Experimental obstructive cholestasis: the wound-like inflammatory liver response

Abstract

Obstructive cholestasis causes hepatic cirrhosis and portal hypertension. The pathophysiological mechanisms involved in the development of liver disease are multiple and linked. We propose grouping these mechanisms according to the three phenotypes mainly expressed in the interstitial space in order to integrate them.Experimental extrahepatic cholestasis is the model most frequently used to study obstructive cholestasis. The early liver interstitial alterations described in these experimental models would produce an ischemia/reperfusion phenotype with oxidative and nitrosative stress. Then, the hyperexpression of a leukocytic phenotype, in which Kupffer cells and neutrophils participate, would induce enzymatic stress. And finally, an angiogenic phenotype, responsible for peribiliary plexus development with sinusoidal arterialization, occurs. In addition, an intense cholangiocyte proliferation, which acquires neuroendocrine abilities, stands out. This histopathological finding is also associated with fibrosis.It is proposed that the sequence of these inflammatory phenotypes, perhaps with a trophic meaning, ultimately produces a benign tumoral biliary process - although it poses severe hepatocytic insufficiency. Moreover, the persistence of this benign tumor disease would induce a higher degree of dedifferentiation and autonomy and, therefore, its malign degeneration.

Figure 1

Schematic 3D representation of a complex acinus according to Rappaport.
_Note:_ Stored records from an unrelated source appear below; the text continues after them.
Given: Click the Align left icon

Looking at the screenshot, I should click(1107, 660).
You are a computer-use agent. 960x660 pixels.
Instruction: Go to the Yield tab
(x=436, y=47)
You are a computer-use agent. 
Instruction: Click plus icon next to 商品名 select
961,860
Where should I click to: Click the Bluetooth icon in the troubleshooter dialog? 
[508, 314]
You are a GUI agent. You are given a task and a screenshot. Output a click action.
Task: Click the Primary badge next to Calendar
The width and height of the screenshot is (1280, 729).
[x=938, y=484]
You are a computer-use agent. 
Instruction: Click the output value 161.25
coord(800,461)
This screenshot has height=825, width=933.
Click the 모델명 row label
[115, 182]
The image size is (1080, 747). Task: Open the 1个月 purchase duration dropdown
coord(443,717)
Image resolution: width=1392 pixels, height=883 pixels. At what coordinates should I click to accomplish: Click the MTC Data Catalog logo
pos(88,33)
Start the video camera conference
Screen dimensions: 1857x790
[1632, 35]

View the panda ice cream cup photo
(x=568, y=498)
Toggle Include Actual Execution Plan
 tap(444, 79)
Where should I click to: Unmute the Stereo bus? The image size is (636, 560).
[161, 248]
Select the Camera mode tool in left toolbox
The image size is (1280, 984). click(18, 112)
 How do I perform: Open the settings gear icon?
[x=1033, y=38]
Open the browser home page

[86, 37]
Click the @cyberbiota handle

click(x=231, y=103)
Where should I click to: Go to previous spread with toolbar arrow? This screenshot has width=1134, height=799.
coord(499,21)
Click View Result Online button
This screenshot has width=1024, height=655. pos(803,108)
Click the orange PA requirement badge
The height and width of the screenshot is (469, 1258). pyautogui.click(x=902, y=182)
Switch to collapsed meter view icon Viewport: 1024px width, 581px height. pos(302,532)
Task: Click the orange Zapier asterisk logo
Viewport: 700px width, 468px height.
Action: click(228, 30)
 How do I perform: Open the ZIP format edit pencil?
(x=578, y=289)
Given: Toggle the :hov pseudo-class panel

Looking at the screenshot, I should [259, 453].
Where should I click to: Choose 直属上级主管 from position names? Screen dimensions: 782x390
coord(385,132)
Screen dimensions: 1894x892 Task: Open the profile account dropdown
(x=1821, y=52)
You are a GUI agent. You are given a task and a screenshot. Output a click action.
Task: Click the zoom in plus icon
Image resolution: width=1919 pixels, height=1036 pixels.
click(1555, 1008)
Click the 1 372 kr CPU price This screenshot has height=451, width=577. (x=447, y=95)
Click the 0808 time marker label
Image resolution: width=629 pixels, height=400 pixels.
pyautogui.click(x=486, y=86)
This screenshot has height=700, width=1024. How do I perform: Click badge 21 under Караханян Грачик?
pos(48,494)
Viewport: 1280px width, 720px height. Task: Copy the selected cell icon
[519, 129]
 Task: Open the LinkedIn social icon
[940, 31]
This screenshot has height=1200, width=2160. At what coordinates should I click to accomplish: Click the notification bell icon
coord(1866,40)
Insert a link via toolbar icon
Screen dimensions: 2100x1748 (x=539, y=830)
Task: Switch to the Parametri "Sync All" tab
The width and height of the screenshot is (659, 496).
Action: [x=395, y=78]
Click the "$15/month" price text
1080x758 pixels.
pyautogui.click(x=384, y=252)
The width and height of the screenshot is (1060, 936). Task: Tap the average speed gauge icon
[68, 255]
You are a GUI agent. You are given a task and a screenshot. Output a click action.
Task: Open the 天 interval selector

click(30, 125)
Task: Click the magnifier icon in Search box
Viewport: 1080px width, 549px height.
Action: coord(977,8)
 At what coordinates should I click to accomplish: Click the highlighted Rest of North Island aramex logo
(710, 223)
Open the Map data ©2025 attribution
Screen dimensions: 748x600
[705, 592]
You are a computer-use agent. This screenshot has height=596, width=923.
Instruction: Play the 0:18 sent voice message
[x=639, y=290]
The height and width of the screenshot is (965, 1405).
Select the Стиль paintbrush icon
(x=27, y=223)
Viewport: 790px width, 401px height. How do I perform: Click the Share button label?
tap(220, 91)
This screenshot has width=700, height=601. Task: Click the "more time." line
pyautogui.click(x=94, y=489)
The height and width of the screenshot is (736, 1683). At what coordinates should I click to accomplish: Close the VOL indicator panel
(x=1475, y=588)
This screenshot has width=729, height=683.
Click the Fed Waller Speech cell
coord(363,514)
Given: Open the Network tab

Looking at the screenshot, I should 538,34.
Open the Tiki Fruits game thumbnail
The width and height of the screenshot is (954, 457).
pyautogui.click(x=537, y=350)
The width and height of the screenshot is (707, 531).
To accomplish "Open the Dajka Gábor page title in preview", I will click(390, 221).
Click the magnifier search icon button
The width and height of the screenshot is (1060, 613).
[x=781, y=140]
Three portal tracts diverge from one axis, made up of the bile duct, the hepatic arterial and portal venous branches. At the same time, several trabeculae or laminae hepatis that are two cells thick arise from these three portal spaces and are oriented towards the efferent veins (central veins). In the lower part of the drawing, the liver plates are covered by the sinusoidal endothelium and the space of Disse located between both structures contains tissue fluid, which flows outwards into the lymphatics of the portal zones. The space of Disse continues with the portal space, and they both make up the interstitial space of the acinus.

Figure 2

Representation of the rat's liver made up of four lobes: median (ML), left lateral (LLL), right lateral (RLL) and caudate (CL). In the hilum, the relation between the portal, arterial and biliary branches is appreciated, as well as the inexistence of the gall bladder. CBD, common bile duct; HA, hepatic artery; PV, portal vein.

Figure 3

Microsurgical technique of extrahepatic cholestasis in the rat. The common bile duct and the lobular bile ducts are sectioned between ligations. The dissection, ligation and sectioning of the lobular bile ducts must be performed without damaging either the portal or arterial vascularization of these lobes. CL, caudate lobe; LLL, left lateral lobe; ML, middle lobe; RLL, right lateral lobe.

Figure 4

Microsurgical technique for producing extrahepatic cholestasis in mice. CBD, common bile duct with a long ligature to facilitate handling; CL, caudate lobe; D, duodenum; G, gall bladder; LLL, left lateral lobe; LM, medial lobe; RLL, right lateral lobe.

Figure 5

Cholecystectomy during the production of extrahepatic cholestasis in mice. The gall bladder is grasped with forceps near the fundus. The cystic artery is divided by caught and then the mesentery is cut with scissors (on top). The gall bladder is held in the left hand and the cystic duct is cleared of soft tissue by gentle blunt dissection. Then, the lobular bile ducts of the median and left lateral lobes (on bottom) are sectioned between ligations.

Figure 6

Ischemia-revascularization and leukocytic phenotypes during the evolution of obstructive cholestasis. Predominance of oxidative stress with edema and enzymatic stress with infiltration by leukocytes and Kupffer cell activation. AC: arterial capillar; B: bacteria; C: cholangiocyte; ECM: extracellular matrix; HSC: hepatic stellate cell; KC: Kupffer cell; LPS: lipopolysaccharide; MC: mast cell; N: Neutrophyl; PM: portal myofibroblast; PP: peribiliary arterial plexus; RBC: red blood cells; SC: stem cells; SS: sinusoidal space; Th₁: T cell h₁; Thi: intraepithelial lymphocyte.

Figure 7

Angiogenic phenotype during the evolution of obstructive cholestasis. Increase in the proliferation of cholangiocytes with an important development of the peribiliar plexus and sinusoidal arterializations with hepatocytary aplasia. AC: arterial capillar; C: cholangiocyte; ECM: extracellular matrix;H: hepatocyte; M: myofibroblast; PP: peribiliary arterial plexus; SS: sinusoidal space; ; Th₂: T cell h₂; Treg: regulatory T cell.

Figure 8

Periportal biliary proliferation that invades Rappaport spaces I and II. Peribiliary fibrosis is observed (hematoxylin and eosin (H&E) stain, 50 × magnification).

Figure 9

Significant inhibition of liver cytochrome oxidase activity after microsurgical extrahepatic cholestasis in the rat.